* [Task instructions] Return the lines below exactly, from the first one through the line that has "Trabajo en Restaurantes (206, 1790)". Leave out everything after it.
######
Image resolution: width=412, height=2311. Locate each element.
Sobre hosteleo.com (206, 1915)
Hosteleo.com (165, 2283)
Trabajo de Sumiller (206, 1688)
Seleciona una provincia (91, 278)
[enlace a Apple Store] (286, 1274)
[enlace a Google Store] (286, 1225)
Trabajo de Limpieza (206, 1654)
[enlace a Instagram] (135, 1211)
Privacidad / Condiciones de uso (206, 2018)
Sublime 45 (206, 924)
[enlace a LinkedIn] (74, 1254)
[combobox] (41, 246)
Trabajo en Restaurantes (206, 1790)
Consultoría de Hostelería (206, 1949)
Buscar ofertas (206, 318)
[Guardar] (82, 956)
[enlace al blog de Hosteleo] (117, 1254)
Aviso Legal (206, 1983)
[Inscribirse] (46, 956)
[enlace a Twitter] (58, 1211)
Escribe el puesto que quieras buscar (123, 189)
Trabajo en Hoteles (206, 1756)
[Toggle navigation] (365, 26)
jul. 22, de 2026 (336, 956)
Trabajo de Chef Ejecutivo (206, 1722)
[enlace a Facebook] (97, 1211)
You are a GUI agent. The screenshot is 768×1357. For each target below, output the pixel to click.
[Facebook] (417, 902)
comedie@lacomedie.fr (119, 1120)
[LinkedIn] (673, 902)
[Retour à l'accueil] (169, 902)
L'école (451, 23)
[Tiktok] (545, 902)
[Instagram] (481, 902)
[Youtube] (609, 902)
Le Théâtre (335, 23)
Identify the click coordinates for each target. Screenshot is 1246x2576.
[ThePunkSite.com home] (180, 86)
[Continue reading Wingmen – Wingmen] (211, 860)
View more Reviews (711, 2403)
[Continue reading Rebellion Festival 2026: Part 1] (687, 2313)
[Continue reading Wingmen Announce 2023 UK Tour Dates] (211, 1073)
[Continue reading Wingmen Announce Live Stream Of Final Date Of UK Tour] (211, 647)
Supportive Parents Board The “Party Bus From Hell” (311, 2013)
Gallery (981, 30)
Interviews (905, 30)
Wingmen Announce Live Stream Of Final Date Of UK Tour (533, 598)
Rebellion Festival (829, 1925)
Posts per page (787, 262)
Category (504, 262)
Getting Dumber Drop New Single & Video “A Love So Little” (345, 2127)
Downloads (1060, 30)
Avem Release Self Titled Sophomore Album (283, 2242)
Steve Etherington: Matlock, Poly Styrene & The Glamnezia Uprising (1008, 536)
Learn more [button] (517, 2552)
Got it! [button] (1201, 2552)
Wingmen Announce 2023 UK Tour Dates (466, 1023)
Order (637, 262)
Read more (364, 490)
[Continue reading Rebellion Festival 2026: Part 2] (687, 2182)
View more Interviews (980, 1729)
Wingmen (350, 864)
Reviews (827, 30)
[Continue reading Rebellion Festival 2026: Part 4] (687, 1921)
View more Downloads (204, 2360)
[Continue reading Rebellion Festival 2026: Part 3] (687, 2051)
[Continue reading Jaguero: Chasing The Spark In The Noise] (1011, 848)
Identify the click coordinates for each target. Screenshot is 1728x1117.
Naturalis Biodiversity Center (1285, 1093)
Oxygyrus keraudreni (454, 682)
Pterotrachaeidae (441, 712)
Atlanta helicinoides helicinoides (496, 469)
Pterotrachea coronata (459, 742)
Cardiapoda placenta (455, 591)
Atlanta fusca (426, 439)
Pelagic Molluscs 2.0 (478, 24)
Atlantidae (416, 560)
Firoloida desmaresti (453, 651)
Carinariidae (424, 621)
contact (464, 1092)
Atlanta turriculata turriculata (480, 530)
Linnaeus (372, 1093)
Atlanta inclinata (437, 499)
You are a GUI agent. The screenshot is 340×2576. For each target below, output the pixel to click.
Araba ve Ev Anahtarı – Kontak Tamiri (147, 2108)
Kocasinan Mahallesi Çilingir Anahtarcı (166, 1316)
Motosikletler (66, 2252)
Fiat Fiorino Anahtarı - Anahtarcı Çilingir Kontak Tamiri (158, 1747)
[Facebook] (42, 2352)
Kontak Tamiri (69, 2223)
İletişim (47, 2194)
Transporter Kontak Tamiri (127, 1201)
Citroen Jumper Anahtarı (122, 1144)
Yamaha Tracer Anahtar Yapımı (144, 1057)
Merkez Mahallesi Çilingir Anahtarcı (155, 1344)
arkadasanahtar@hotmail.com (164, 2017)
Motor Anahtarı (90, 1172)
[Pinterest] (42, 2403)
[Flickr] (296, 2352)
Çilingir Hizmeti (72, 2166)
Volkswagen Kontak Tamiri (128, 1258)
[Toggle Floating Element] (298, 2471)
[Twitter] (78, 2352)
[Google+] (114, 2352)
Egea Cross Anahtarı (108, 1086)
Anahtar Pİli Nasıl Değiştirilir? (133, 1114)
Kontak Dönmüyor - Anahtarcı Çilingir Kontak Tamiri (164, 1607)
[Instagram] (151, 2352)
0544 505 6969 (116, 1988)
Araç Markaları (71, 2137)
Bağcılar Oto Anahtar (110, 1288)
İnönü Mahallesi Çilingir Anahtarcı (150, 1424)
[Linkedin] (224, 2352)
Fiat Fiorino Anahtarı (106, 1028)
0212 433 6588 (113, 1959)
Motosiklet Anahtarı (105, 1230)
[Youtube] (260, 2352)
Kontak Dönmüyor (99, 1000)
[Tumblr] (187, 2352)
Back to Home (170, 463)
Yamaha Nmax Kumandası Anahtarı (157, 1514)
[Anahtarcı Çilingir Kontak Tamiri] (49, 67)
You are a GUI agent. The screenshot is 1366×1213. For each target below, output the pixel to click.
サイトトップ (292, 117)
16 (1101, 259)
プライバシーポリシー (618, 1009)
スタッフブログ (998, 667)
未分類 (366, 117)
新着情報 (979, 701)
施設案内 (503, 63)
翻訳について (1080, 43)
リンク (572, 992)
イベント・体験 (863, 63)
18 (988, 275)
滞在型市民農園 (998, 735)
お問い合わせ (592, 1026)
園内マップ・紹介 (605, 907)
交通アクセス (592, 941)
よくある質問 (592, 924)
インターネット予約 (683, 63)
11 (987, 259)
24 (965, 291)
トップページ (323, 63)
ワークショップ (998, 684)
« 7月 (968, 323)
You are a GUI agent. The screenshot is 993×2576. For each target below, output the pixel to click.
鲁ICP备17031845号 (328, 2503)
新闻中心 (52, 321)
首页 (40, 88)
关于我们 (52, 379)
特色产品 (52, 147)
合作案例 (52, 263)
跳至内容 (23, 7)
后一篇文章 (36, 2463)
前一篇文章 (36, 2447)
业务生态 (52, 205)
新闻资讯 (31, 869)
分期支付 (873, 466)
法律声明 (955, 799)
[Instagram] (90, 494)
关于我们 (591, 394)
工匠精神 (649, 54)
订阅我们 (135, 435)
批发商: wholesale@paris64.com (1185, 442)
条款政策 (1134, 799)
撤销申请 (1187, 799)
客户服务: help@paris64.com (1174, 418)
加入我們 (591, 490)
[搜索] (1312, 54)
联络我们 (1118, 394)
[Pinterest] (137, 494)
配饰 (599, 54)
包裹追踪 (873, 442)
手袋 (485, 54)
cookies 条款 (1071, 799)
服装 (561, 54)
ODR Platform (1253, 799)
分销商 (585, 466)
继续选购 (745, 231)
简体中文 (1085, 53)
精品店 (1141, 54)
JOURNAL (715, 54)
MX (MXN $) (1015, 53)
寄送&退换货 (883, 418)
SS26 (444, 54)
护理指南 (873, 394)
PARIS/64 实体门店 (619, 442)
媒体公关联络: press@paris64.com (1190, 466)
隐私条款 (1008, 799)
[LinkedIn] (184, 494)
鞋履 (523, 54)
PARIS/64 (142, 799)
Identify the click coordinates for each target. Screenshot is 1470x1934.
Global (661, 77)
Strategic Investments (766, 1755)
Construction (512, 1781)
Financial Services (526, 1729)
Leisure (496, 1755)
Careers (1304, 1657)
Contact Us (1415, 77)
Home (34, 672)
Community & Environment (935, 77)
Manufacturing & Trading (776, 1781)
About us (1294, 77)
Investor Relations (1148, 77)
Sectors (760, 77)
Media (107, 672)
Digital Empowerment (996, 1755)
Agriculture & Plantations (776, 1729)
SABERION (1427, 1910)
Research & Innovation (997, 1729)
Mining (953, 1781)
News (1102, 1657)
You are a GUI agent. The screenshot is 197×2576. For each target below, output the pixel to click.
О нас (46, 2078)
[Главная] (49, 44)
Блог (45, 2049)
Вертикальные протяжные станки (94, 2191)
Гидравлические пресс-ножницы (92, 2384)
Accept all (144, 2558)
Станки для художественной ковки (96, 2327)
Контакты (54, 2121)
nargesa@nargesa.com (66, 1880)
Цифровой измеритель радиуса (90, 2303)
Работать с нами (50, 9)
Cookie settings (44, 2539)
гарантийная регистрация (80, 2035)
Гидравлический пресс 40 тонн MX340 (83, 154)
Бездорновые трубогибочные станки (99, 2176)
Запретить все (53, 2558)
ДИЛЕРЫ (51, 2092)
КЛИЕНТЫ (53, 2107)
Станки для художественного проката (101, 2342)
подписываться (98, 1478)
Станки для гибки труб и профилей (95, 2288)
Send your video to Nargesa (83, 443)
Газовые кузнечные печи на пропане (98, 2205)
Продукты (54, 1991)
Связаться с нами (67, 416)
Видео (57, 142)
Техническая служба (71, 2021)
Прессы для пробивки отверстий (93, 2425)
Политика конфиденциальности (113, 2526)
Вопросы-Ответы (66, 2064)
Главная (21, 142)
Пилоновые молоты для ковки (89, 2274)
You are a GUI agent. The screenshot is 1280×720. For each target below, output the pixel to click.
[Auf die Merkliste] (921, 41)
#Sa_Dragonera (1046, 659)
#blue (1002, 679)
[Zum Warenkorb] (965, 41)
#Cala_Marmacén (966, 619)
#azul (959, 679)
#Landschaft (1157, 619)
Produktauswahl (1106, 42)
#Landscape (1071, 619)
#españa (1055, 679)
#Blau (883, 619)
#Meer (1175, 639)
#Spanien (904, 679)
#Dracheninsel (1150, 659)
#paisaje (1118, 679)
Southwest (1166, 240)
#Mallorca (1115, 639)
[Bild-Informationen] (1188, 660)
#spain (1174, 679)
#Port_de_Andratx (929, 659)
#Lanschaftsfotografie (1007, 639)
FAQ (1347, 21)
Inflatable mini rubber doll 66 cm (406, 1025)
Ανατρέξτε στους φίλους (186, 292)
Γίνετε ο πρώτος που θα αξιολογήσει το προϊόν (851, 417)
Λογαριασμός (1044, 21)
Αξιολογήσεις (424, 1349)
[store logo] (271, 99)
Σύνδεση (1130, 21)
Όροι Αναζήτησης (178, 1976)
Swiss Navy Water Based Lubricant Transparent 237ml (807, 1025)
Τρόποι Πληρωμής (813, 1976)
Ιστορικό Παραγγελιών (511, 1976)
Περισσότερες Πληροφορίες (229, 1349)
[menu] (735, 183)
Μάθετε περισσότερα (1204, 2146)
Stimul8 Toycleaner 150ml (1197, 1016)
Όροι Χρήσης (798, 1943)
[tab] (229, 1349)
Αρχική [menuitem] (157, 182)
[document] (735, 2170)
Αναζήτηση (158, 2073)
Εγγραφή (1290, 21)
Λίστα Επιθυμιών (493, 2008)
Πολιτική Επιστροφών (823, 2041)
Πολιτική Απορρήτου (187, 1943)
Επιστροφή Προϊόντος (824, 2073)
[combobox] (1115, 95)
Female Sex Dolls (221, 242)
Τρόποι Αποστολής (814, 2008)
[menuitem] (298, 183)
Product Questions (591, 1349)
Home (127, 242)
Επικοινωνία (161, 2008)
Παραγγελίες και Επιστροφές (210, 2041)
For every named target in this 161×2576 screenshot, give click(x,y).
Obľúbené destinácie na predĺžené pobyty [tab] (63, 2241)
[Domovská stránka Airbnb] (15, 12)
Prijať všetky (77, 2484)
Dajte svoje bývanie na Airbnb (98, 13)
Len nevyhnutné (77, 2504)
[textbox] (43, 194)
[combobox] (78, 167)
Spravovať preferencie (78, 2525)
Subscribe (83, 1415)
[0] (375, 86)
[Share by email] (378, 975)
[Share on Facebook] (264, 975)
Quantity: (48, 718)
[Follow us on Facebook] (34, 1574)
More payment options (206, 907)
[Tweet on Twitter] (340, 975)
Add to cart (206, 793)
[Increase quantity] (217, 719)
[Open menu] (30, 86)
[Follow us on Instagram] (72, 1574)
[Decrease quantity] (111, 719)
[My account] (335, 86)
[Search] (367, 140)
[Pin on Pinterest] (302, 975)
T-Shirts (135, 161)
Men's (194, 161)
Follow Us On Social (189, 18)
######
* [Solution]
Image resolution: width=412, height=2311. Locate each element.
Sobre hosteleo.com (206, 1915)
Hosteleo.com (165, 2283)
Trabajo de Sumiller (206, 1688)
Seleciona una provincia (91, 278)
[enlace a Apple Store] (286, 1274)
[enlace a Google Store] (286, 1225)
Trabajo de Limpieza (206, 1654)
[enlace a Instagram] (135, 1211)
Privacidad / Condiciones de uso (206, 2018)
Sublime 45 (206, 924)
[enlace a LinkedIn] (74, 1254)
[combobox] (41, 246)
Trabajo en Restaurantes (206, 1790)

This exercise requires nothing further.